PHOENIX — Tucson Medical Center has no right to sue a major national pharmacy on the claim that it is negligent for distributing opioids in the state, the Arizona Supreme Court ruled Wednesday.
In a unanimous ruling, the justices acknowledged that the epidemic of people addicted to the drug imposed “tremendous costs’’ on society in general and hospitals specifically.
But Justice Clint Bolick, writing for the court, said CVS Health Corp. had no duty to TMC to keep people from becoming addicted, getting sick — and ending up costing the hospital money.

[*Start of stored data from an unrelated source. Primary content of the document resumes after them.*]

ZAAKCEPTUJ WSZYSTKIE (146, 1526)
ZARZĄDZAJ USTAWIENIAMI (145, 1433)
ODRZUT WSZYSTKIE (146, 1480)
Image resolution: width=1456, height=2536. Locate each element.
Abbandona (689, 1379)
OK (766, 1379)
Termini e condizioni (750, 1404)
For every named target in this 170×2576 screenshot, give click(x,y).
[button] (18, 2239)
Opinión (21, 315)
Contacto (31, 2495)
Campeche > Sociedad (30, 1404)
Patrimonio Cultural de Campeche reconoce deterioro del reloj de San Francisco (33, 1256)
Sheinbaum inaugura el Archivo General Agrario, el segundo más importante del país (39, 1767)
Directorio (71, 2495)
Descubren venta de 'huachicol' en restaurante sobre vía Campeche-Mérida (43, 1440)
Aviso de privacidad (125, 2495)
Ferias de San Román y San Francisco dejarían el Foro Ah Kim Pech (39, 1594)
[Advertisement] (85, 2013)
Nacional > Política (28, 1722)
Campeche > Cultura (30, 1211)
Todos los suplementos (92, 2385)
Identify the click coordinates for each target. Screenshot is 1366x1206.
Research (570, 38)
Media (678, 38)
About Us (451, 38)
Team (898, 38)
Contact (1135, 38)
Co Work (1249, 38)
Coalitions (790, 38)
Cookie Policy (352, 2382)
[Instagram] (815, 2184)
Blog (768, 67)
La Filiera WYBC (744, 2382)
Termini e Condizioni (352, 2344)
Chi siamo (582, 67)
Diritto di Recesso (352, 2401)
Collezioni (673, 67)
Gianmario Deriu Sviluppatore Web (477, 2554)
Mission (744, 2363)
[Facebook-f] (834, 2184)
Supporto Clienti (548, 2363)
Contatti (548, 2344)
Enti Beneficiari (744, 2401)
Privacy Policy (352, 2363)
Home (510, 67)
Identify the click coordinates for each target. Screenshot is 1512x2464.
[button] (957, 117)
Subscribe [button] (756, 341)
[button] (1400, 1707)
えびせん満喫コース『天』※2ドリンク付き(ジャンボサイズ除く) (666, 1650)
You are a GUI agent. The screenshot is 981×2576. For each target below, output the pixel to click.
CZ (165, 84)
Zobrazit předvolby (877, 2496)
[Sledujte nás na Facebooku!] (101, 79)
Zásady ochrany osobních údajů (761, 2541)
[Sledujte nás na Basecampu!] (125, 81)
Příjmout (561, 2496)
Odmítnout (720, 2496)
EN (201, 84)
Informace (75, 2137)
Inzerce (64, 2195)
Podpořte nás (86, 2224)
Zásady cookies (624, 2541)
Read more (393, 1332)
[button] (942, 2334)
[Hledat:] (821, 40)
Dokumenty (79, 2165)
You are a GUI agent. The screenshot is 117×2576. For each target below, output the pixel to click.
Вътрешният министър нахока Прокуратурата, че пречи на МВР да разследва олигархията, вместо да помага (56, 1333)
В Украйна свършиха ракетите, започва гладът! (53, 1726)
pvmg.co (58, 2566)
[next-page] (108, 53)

Wednesday’s ruling is limited to the 2018 lawsuit filed by TMC against not just CVS but a host of other manufacturers and distributors seeking unspecified compensatory and punitive damages for their role in creating the opioid crisis that the hospital’s attorneys said was “devastating communities.” The case against most of the other defendants remain pending a trial in Pima County Superior Court.
But the decision by the high court is binding on all hospitals in the state, removing any chance they can recover from pharmacies what they say have been their financial losses caused by the epidemic.
“We are still reviewing the Supreme Court’s opinion,” said Tim Hartin, the hospital’s chief legal officer.
Hartin noted, however, that the ruling does not knock CVS out of the lawsuit entirely. It still leaves intact separate claims of public nuisance and that the company was unjustly enriched.
But it still will require the hospital to make its case.
In filing suit, the hospital charged that opioids “flooded into Arizona’’ because of negligence by all the defendants, creating the crisis.
It originally named only the manufacturers and distributors, claiming they downplayed addiction risk and did not monitor, investigate, detect or deny inappropriate refills and report suspicious orders of prescription opioids as required by law.
TMC added CVS as a defendant a year later, saying the company “failed to exercise due care in dispensing and instead dispensed far more opioids into Arizona communities than were needed for licit use.” And the hospital said the individual pharmacies did not have policies to avoid filling prescriptions indicative of abuse and failed to train employees to report cases where it looked like opioids were being diverted for improper use.
The result of all this, according to the hospital, was that hospitals in Arizona incur “millions of dollars in damage for the cost of uncompensated care.”
Pima County Superior Court Judge Janet Bostwick agreed to allow the claim against CVS to proceed. But Bolick said that was a legal error.
He said Arizona law does allow for lawsuits when someone is injured by the negligence of another.
Only thing is, Bolick said, a negligence claim can be pursued only if the party being sued owes some duty to the injured party. And in this case, he said, there is nothing that shows that CVS had any duty at all to protect TMC against financial damages.
Bolick acknowledged there are federal and state laws governing opioid distribution that are designed to protect and prevent addiction.
“But the class protected by those statutes is prescription-drug users, not hospitals,” he wrote, saying those laws “protect individual members of the public from falling victims to drug misuse and abuse.”
That’s not the case here.
“TMC is a hospital,” Bolick said. “And a hospital cannot suffer from addition, overdose, and death, and thus does not fall within the class of persons meant to be protected.”
The justices were no more impressed by the hospital’s argument that it is required to provide necessary medical screening and to stabilize patients suffering emergency medical conditions.
“But that requirement does not establish a duty between a pharmacy and hospital,” Bolick said.
“Although that requirement arguably places a hospital at risk of incurring additional expenses, any claim to recoup such expenses belong to the hospital to assert against the patient,” he continued. “It does not provide a right to assert claims against third parties, such as pharmacies.”
Similarly, the justices said that other statutes that allow hospitals to recover for uncompensated care do not allow them to maintain this type of legal action.
Bolick said he and his colleagues are sympathetic to the problem of addiction.
“The human costs are tragic,” he said. And he said there also are tremendous financial costs imposed on society, and hospitals in particular.
But none of that, said Bolick, overcomes the fact that there is no basis for TMC to go after CVS.
“It is for Congress and the Legislature, not the courts, to create methods to alleviate those costs,” he said.